• [What you need to do] In the mailing list thread, change "distributions" to "vendors" and write out the passage between "Given most .run-type" and "is it, actually?", inclusive.

• [Document]
○ ○ ○ ○ ○
2013-10-25 Thread Thiago Macieira
On sexta-feira, 25 de outubro de 2013 11:57:25, Jan Engelhardt wrote:
 The drawbacks of this solution are:
  - no link-time dependency for packaging tools to detect and create the
 
package dependency without intervention
 
 Given most .run-type software bypasses package tools already,
 there is not much more to lose.

Good point. I was thinking of the case of distributions that potentially 
forgot to enable direct linking and instead fell back to the dynamic loading 
code. We probably have to make our code smart enough so that this won't 
happen.

  - sub-optimal resolution and calling (hand-written code worse than linker-
 
generated PLT)
 
 How worse is it, actually?
 
 5   void *h = dlopen(libc.so.6, RTLD_LAZY);
 (gdb) n
 6   int (*scmp)(const char *, const char *) = dlsym(h,
 strcmp); (gdb)
○ ○ ○ ○ ○
Element lookup records:

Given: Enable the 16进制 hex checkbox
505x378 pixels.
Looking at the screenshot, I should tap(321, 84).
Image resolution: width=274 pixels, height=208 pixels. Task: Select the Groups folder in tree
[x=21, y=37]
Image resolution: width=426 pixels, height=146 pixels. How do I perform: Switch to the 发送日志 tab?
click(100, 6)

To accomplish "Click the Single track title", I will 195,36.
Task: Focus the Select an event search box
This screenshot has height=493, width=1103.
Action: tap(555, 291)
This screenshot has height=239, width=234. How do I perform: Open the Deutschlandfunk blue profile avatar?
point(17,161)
○ ○ ○ ○ ○
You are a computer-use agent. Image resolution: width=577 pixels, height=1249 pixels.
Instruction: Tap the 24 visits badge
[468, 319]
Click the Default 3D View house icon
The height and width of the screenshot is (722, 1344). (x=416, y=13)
○ ○ ○ ○ ○
• [Finished task]
Given most .run-type software bypasses package tools already,
 there is not much more to lose.

Good point. I was thinking of the case of vendors that potentially 
forgot to enable direct linking and instead fell back to the dynamic loading 
code. We probably have to make our code smart enough so that this won't 
happen.

  - sub-optimal resolution and calling (hand-written code worse than linker-
 
generated PLT)
 
 How worse is it, actually?